I would say that the #1 mistake that I have made in 2018 is underestimating the amount of unexpected events that have occurred both in my full-time job and in my personal life. I can go into some detail about how some of these unanticipated events I can definitely take my share of the blame for. There are some very specific lessons that I learned in there, but the bigger picture is that I always have to allow for a margin in every aspect of my life. As I’ve mentioned before I learned from the 10X Rule that I need to overestimate the amount of time that it’s going to take to complete a task. To give you a specific example, I did not leave myself enough margin recording my podcasts ahead of time and arranging for interviews way in advanced. As a result, if you noticed April – May timeframe, I slowed down my releasing of podcast episodes because my bank of prerecorded stuff had ran dry and I did not adequately have enough to account for these unexpected events that happened. So that was a huge learning lesson in 2018. It’s something I am consciously working to avoid again.

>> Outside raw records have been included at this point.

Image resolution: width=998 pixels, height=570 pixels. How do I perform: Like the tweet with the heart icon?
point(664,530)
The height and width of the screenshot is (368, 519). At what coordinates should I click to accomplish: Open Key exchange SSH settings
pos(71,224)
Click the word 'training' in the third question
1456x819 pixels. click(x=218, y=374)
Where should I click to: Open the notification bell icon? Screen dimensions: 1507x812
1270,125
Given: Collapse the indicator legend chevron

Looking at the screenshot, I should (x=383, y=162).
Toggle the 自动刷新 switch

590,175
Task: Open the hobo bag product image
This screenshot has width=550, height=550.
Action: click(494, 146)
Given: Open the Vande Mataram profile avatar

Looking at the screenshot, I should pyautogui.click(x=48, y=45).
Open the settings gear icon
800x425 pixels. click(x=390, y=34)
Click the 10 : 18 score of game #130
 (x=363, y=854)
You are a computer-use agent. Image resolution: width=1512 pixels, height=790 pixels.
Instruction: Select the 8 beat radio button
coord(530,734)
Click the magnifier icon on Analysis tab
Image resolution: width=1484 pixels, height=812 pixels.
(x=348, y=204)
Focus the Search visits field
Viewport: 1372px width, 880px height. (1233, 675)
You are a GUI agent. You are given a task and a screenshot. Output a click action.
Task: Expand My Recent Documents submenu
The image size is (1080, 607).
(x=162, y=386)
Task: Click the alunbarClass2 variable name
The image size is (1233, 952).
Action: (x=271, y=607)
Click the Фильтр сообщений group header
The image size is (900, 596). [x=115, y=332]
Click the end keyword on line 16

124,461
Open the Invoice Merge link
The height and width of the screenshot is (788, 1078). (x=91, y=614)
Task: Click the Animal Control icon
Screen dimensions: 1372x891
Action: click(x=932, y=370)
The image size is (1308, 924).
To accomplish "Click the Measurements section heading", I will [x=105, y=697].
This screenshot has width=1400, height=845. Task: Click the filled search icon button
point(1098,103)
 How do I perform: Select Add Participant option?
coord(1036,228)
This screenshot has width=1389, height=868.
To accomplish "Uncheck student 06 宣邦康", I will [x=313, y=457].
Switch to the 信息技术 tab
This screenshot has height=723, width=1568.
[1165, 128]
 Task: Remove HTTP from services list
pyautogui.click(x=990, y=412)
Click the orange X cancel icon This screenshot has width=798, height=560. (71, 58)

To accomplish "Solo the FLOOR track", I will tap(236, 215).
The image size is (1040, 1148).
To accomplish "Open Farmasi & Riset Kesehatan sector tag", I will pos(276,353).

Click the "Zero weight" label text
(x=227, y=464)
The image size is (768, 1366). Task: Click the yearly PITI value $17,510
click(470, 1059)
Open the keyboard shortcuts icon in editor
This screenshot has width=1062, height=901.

The second mistake that I’ve made in 2018 is that I have been afraid to delegate some of the recurring tasks that I find myself doing over and over again. That someone would be happy to do for me. Some of these is both delegating to a fellow coworker and hiring someone to do that work for me. Someone that can do it more efficiently that I can, and this also stems from me not applying enough value on my own time.
How much is your time worth? Is it worth $10? Is it worth $100? Is it worth $1000 an hour? You really need to put a price on your time and if I can pay someone $5 an hour to do something that takes me 2-3 hours. What’s that worth to me? They probably can do it a lot quicker than I can anyways and do a higher quality job. I was afraid to start delegating and I’ve started doing that in the last couple of months and oh my god, I don’t know what took me so long.
The third biggest mistake that I’ve made in 2018 is that I have under communicated to many people in my life including my wife Jamie and some of my coworkers. Really, I am still trying to find my battle rhythm when it comes to email, when it comes to phone calls and whatnot. I don’t talk to my immediate family as often as I like so this has been a big nut that I have been trying to crack in 2018. Trying to be more efficient in my email communications may be something I need to do combine with the delegation aspect as well.
The fourth biggest mistake I have made in 2018 is the fact that I have not systematized and automated many of my business and personal processes I do each and every day. Again, this is something that I’ve turned up the wick on in the last two months and it has been a godsend. It has made my life so much easier by writing down everything I do on a recurrent basis and setting up an algorithm a process, automating things and uncovering these different tools that are available to automate things that I do each and every day that help me get my message out to you guys. Spread the message to more people out there as well.
So, to recap:
1. Underestimating the time I need for my projects.
2. Being afraid to delegate.
3. Dropping the ball in terms of communication.
4. Failing to systematize and automate many of my processes.
I’m curious to discover what you can improve in the remaining weeks of 2018. We are a more than half way through and the first half just blew on by before we knew it. It’s important to take stock of where we have been and where we are going.